# # ECON 490: Regression Analysis (10) -- or 12?

***

## Prerequisites 
---
- Opening a Dataset
- Understand how to get documentation of a command and syntax.


## Learning objectives:
---
- Identify the difference between a linear model and OLS.
- Propose an econometric (linear) model from a given dataset.
- Understand the interpretation of the coefficients in the linear regression output.
- Distinguish which control variables are good in the proposed model.




Understanding how to run a well structured OLS regression and how to interpret the results of that regression are the most important skills for undertaking empirical economic analysis. You have acquired a solid understanding of the theory behind the OLS regression in ECON 326. Here we will cover the practical side of running regression and, perhaps more importantly, how to interpret the results. 

One word of caution before we begin. Before conducting a regression analysis, a great deal of work must go into understanding the data and investigating the theoretical relationships between variables.  The biggest mistake that students make at this stage is not how they run the regression analysis, it is failing to spend enough time preparing data for analysis. 

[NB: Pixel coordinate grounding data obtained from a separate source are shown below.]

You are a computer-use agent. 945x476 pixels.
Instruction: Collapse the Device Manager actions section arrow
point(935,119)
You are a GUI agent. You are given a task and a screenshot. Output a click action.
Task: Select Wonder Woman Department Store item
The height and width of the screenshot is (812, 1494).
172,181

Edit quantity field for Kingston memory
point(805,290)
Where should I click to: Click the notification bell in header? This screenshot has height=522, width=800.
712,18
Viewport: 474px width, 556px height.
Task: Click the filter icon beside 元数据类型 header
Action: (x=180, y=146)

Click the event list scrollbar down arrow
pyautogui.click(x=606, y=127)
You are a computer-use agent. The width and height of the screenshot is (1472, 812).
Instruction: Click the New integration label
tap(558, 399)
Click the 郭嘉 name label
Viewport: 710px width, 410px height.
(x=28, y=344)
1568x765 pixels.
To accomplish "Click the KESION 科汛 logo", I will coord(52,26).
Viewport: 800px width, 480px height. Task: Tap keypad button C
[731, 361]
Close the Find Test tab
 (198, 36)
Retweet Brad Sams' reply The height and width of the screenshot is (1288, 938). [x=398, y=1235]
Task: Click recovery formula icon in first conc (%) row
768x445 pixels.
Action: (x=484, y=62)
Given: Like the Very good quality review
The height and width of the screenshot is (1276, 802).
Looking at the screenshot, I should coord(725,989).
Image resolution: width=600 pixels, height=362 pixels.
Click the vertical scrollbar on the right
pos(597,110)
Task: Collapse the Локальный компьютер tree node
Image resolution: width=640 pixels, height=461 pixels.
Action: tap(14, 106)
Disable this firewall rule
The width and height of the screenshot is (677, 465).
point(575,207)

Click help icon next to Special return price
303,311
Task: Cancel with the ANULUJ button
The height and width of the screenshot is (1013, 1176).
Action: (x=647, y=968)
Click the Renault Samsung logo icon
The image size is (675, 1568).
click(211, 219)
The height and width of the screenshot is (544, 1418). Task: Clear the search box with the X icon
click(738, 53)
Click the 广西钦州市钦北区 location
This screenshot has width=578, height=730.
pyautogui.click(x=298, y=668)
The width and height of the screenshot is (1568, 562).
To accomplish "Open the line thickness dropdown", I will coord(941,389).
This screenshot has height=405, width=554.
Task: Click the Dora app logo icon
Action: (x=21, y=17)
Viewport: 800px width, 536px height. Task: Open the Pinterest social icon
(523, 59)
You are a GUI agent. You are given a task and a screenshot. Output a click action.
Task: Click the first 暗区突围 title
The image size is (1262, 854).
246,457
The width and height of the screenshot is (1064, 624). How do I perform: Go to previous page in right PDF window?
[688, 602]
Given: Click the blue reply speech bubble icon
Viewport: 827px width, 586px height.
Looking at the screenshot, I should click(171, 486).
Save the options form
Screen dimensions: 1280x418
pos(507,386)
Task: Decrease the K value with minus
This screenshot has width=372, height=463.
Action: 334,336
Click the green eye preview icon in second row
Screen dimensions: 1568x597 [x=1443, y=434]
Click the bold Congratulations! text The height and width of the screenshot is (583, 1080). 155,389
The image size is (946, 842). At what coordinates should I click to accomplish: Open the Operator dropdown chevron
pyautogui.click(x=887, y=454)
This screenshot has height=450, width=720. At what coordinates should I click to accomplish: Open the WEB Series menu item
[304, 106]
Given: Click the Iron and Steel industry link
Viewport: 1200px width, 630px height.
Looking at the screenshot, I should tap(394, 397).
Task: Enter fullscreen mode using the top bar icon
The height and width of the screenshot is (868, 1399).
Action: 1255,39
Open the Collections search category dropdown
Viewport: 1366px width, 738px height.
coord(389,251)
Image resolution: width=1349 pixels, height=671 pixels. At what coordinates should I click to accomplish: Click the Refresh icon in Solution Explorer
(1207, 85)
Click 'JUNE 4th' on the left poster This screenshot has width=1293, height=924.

<div class="alert alert-warning">

**Warning:** A variable that is qualitative and not ranked cannot be used in an OLS regression without first creating a dummy variable. Examples of variables that must always be included as dummy variables are sex, race, religiosity, immigration status, and marital status. Examples of variables that are sometimes included as dummy variables are education, income and age. 
</div>

<div class="alert alert-warning">

**Warning:** You will want to take a good look to see how your variables are coded before you begin run regressions and interpreting the results. Make sure that missing values are coded a "." and not some value (such as "99"). Also, check that qualitative ranked variables are coded in the way you expect (e.g. higher education is coded with a larger number). If you do not do this you could be misinterpreting your results.
    
</div>



Before we proceed further, we will re-open the fake data dataset. Recall that this dataset is simulating information of workers in the years 1982-2012 in a fake country where a training program was introduced in 2003 to boost their earnings. 

In [3]:
clear*
use fake_data,clear

## 10.1 Linear Model 

An econometric model describes an equation (or set of equations) that impose some structure on how the data was generated. The most natural way to describe statistical information is the *mean*. Therefore, we typically model the mean of a (dependent) variable and how it can depend on different factors (covariates). 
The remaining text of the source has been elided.